* SELECTION
>> Begin
Andrew Cooper June 20, 2016, 12:59 p.m. UTC | #1
On 15/06/16 11:27, Jan Beulich wrote:
> Matching Linux commit 03b9730b76 ("x86/asm/tsc: Add rdtsc_ordered() and
> use it in trivial call sites") and earlier ones it builds upon, let's
> make sure timing loops don't have their rdtsc()-s re-ordered, as that
> would harm precision of the result (values were observed to be several
> hundred clocks off without this adjustment).
>
> Signed-off-by: Jan Beulich <jbeulich@suse.com>

Reviewed-by: Andrew Cooper <andrew.cooper3@citrix.com>
Jan Beulich June 20, 2016, 1:06 p.m. UTC | #2
>>> On 20.06.16 at 14:59, <andrew.cooper3@citrix.com> wrote:
> On 15/06/16 11:27, Jan Beulich wrote:
>> Matching Linux commit 03b9730b76 ("x86/asm/tsc: Add rdtsc_ordered() and
>> use it in trivial call sites") and earlier ones it builds upon, let's
>> make sure timing loops don't have their rdtsc()-s re-ordered, as that
>> would harm precision of the result (values were observed to be several
>> hundred clocks off without this adjustment).
>> End
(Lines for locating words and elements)
>> Begin
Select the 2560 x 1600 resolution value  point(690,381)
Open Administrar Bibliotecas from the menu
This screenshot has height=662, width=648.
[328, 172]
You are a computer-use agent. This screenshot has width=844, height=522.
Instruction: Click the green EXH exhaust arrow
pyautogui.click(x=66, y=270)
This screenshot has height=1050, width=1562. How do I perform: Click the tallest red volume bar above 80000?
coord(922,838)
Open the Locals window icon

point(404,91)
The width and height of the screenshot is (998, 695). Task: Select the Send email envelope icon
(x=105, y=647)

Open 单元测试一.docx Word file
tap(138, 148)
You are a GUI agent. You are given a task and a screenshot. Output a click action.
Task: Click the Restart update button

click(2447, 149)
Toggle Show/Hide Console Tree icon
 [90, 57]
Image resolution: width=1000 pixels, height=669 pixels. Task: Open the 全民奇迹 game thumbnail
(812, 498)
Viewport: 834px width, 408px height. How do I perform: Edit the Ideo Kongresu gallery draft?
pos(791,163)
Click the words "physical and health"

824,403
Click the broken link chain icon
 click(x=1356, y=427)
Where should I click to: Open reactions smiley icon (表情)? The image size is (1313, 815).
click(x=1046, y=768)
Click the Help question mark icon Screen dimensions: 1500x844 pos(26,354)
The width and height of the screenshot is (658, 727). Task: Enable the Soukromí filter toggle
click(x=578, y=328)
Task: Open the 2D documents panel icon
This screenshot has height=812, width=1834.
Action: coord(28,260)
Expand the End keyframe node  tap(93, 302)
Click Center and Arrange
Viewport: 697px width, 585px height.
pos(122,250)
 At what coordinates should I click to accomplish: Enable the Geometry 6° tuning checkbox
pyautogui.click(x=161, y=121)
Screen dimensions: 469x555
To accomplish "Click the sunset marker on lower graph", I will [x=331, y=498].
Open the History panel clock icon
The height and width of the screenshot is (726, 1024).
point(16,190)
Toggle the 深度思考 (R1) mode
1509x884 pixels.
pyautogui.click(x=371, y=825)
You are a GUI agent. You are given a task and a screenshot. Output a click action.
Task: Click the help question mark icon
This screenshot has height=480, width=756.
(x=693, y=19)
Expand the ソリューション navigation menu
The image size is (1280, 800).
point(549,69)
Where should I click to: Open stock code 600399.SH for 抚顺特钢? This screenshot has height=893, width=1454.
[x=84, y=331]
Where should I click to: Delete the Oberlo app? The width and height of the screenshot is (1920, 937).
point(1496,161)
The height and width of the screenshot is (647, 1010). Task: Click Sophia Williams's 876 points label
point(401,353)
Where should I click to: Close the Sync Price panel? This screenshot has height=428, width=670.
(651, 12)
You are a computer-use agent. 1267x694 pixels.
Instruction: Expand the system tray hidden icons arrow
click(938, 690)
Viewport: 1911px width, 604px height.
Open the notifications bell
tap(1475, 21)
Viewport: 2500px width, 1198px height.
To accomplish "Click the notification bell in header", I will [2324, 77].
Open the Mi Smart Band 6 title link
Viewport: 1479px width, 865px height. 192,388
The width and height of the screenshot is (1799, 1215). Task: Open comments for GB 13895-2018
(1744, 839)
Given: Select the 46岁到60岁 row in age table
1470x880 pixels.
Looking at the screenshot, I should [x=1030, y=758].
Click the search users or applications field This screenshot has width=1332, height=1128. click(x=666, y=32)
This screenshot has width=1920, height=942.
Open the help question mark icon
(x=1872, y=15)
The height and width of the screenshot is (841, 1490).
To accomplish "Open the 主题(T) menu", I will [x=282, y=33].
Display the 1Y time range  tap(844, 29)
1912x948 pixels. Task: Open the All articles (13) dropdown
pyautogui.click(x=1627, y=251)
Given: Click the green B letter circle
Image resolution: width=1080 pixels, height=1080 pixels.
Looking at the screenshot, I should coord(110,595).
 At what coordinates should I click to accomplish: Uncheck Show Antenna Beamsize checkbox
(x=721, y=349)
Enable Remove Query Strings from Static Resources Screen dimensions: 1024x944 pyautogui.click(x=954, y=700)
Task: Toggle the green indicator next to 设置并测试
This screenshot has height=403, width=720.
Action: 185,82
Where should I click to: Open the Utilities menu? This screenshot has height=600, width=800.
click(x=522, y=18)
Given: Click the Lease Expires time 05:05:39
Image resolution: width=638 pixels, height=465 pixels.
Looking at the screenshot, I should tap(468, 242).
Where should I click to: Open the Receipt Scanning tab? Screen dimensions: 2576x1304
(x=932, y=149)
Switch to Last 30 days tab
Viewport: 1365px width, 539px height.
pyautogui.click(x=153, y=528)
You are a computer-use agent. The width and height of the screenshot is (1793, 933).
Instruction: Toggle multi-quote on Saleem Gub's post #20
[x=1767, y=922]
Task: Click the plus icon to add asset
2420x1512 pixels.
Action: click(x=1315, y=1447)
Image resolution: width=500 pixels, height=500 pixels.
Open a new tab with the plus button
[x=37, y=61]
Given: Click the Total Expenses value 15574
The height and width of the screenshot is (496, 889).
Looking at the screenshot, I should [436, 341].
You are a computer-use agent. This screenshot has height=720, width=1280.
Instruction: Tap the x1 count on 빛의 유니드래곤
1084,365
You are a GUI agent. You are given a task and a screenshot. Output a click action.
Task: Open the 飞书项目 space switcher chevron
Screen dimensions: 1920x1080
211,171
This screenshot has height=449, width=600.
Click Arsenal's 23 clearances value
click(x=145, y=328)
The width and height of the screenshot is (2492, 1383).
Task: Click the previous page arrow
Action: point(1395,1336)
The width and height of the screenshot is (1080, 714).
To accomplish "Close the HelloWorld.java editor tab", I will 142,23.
>> End
Retype the whole rdtsc review thread, keeping every character the same. Rely on the rdtsc review thread alone.

* SOLUTION FOR THIS TASK
Andrew Cooper June 20, 2016, 12:59 p.m. UTC | #1
On 15/06/16 11:27, Jan Beulich wrote:
> Matching Linux commit 03b9730b76 ("x86/asm/tsc: Add rdtsc_ordered() and
> use it in trivial call sites") and earlier ones it builds upon, let's
> make sure timing loops don't have their rdtsc()-s re-ordered, as that
> would harm precision of the result (values were observed to be several
> hundred clocks off without this adjustment).
>
> Signed-off-by: Jan Beulich <jbeulich@suse.com>

Reviewed-by: Andrew Cooper <andrew.cooper3@citrix.com>
Jan Beulich June 20, 2016, 1:06 p.m. UTC | #2
>>> On 20.06.16 at 14:59, <andrew.cooper3@citrix.com> wrote:
> On 15/06/16 11:27, Jan Beulich wrote:
>> Matching Linux commit 03b9730b76 ("x86/asm/tsc: Add rdtsc_ordered() and
>> use it in trivial call sites") and earlier ones it builds upon, let's
>> make sure timing loops don't have their rdtsc()-s re-ordered, as that
>> would harm precision of the result (values were observed to be several
>> hundred clocks off without this adjustment).